13 September 2015

German Military Changes after 20 July 1944

From The Germans in Normandy, by Richard Hargreaves (Pen and Sword, 2006), Kindle Loc. 3557-59, 3575-95:
The purge of the Wehrmacht began immediately [the attempt to assassinate Hitler on 20 July]. On 22 July, centuries of tradition were brushed aside. The military salute was abolished, replaced by the deutsche Gruss – the Hitler salute – ‘as an outward token of gratitude for his miraculous escape’....

And then came the final act of surrender. On 29 July, Heinz Guderian abandoned centuries of impartiality at a stroke. The German Army would no longer remain aloof from politics. In future, the German Army would be Hitler’s Army. That day he ordered:
Every General Staff officer must be a National Socialist Leadership Officer, namely he must demonstrate that he is one of the ‘best of the best’ not merely in the realms of strategy and tactics, but also in the political realm through his exemplary attitude and active guidance and instruction of younger comrades in the Führer’s ideas.

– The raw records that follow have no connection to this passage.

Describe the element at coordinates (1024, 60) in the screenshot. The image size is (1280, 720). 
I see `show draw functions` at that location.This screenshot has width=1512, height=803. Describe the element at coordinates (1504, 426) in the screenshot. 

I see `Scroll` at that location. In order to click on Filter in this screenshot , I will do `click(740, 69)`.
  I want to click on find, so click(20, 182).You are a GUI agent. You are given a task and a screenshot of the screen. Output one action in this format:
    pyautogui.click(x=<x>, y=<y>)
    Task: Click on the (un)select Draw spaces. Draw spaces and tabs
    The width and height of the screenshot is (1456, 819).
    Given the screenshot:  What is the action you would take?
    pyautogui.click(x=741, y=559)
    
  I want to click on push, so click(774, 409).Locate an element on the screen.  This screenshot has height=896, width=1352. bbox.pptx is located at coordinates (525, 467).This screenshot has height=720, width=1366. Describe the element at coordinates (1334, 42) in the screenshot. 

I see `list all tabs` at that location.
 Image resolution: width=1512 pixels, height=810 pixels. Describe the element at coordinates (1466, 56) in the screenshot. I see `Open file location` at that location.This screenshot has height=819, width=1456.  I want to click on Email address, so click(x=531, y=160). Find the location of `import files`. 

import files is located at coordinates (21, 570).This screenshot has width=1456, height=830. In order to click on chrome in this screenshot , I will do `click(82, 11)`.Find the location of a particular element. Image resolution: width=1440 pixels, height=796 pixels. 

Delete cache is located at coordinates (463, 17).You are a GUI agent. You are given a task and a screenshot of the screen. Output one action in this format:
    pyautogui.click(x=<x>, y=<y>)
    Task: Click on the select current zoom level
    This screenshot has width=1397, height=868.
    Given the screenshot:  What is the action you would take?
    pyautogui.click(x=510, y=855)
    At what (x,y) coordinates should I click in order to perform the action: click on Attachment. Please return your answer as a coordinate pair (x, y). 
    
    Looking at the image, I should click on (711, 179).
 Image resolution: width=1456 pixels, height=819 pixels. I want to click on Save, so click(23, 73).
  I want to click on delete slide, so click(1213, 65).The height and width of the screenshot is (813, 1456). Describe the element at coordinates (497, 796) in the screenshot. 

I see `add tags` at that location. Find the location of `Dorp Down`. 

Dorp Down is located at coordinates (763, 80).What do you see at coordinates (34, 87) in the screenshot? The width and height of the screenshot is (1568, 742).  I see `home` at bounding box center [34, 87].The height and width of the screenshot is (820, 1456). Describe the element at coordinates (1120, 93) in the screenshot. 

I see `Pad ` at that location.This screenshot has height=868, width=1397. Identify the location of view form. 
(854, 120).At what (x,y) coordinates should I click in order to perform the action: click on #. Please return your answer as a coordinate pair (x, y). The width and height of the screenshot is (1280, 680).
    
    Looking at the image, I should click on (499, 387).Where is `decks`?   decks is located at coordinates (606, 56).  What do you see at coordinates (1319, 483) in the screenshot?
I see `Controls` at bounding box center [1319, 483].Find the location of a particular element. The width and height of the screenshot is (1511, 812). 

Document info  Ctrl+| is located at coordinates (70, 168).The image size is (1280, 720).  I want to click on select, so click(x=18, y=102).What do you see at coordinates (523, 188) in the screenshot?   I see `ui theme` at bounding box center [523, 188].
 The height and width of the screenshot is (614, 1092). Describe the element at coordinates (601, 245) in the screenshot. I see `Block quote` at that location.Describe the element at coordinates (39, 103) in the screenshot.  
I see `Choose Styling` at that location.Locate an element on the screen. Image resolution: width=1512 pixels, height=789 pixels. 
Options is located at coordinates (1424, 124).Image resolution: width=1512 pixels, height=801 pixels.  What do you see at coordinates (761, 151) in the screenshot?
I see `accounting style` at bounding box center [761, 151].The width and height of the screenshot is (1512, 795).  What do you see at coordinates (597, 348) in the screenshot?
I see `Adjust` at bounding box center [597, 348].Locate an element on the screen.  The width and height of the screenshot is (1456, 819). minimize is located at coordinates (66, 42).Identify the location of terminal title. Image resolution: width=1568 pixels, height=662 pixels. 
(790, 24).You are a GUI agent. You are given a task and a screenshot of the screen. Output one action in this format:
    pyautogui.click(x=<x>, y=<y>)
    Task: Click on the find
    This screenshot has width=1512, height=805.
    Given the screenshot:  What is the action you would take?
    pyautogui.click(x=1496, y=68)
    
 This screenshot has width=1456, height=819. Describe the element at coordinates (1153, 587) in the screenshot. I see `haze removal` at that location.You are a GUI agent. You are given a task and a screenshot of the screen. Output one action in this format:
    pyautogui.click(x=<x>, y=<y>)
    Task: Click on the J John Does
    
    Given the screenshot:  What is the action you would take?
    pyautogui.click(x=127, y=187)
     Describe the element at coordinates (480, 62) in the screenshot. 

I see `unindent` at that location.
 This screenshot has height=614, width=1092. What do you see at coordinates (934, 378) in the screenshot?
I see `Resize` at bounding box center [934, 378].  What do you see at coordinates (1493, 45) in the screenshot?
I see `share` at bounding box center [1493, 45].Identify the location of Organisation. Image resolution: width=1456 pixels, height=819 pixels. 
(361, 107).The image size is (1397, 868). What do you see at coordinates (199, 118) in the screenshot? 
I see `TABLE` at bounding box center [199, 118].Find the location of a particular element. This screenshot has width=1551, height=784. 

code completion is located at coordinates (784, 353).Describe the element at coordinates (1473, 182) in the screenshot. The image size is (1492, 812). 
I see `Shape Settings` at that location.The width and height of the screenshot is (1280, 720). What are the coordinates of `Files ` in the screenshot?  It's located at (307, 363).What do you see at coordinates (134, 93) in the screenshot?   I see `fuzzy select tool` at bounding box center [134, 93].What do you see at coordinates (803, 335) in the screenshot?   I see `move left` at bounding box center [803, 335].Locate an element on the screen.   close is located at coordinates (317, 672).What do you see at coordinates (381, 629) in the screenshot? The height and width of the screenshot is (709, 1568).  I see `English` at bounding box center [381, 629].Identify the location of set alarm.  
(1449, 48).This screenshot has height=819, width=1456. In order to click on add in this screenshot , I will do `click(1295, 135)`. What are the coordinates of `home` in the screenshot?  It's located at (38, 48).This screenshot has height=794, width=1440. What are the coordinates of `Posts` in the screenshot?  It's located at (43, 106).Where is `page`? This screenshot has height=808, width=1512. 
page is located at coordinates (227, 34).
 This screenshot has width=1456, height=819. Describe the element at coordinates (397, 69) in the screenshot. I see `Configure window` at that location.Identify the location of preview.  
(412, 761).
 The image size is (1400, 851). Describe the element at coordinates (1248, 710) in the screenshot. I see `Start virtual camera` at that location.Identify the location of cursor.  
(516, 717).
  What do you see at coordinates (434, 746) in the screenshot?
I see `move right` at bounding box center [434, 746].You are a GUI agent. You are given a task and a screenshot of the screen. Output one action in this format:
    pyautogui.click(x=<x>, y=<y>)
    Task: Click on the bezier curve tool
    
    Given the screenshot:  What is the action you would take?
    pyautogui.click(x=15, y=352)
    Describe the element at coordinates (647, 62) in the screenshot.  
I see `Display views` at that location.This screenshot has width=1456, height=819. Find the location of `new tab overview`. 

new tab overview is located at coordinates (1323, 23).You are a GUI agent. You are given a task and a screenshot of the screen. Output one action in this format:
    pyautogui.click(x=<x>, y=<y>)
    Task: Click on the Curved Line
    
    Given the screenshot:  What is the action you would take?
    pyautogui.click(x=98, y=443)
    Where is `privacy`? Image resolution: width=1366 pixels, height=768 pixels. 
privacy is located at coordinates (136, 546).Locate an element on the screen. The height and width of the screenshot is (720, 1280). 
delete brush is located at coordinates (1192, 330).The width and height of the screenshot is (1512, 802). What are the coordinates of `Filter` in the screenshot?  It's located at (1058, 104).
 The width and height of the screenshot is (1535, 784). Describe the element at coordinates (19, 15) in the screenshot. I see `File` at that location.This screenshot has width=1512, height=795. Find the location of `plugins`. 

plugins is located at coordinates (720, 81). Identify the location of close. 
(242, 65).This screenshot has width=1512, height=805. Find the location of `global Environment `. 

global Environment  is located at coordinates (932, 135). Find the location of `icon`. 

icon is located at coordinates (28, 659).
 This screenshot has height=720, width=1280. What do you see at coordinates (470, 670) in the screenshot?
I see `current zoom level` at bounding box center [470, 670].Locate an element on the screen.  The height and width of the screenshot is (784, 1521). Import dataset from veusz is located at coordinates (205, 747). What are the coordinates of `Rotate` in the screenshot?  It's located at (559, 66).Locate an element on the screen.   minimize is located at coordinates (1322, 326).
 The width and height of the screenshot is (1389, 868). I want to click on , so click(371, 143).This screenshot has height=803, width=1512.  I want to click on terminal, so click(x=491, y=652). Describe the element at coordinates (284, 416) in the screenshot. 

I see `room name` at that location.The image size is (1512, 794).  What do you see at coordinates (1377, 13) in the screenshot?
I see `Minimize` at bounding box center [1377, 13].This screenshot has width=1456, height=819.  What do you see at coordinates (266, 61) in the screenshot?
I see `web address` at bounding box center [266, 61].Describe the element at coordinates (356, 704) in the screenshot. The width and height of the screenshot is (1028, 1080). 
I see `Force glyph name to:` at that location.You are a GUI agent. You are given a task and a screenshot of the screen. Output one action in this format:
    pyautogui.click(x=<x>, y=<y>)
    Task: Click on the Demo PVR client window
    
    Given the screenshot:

I expect every General Staff officer to accept and convert to my views immediately – and to do so publicly. Anyone who cannot do so should ask to leave the General Staff.
The humiliation continued. Staff officers attending situation conferences before Hitler were forcibly searched to see if they were carrying weapons or explosives. Political commissars – National Socialist Leadership Officers – began appearing at front-line units in increasing numbers to imbue the German Army with the spirit of National Socialism. ‘If a commander failed to follow orders to fight to the last man, his political officer would report this to the Nazi Party,’ infantry officer Siegfried Knappe wrote. The Party, in turn, ‘would take action to have the commander relieved of his command’. On 1 August, Himmler introduced the Sippenhaftung – the arrest not merely of all the suspected conspirators, but their entire families, their homes, all their worldly possessions. ‘This man is a traitor, the blood is bad,’ the Reichsführer SS declared, ‘there is bad blood in them, that will be eradicated.’ The Stauffenberg family would be eliminated ‘to the last member’. Three days later, a specially convened ‘Court of Honour’ was set up to expel members of the Wehrmacht from military service so they could be tried in civilian courts for their involvement in the putsch. It was a formality. Each man was dismissed in ‘only a few minutes’. Gerd von Rundstedt was wheeled out of retirement to preside over affairs. The elderly field marshal had his doubts, but passed judgment anyway. The leading conspirators, including Hoepner and Witzleben, were led before the People’s Court set up to try them on 7 August. The verdict was swiftly delivered: guilty; the penalty, death by hanging the following day at Plötzensee prison in Berlin’s north-western suburbs.

The Luftwaffe and Kriegsmarine fared no better as a National Socialist broom swept through all three branches of the Wehrmacht in the aftermath of 20 July.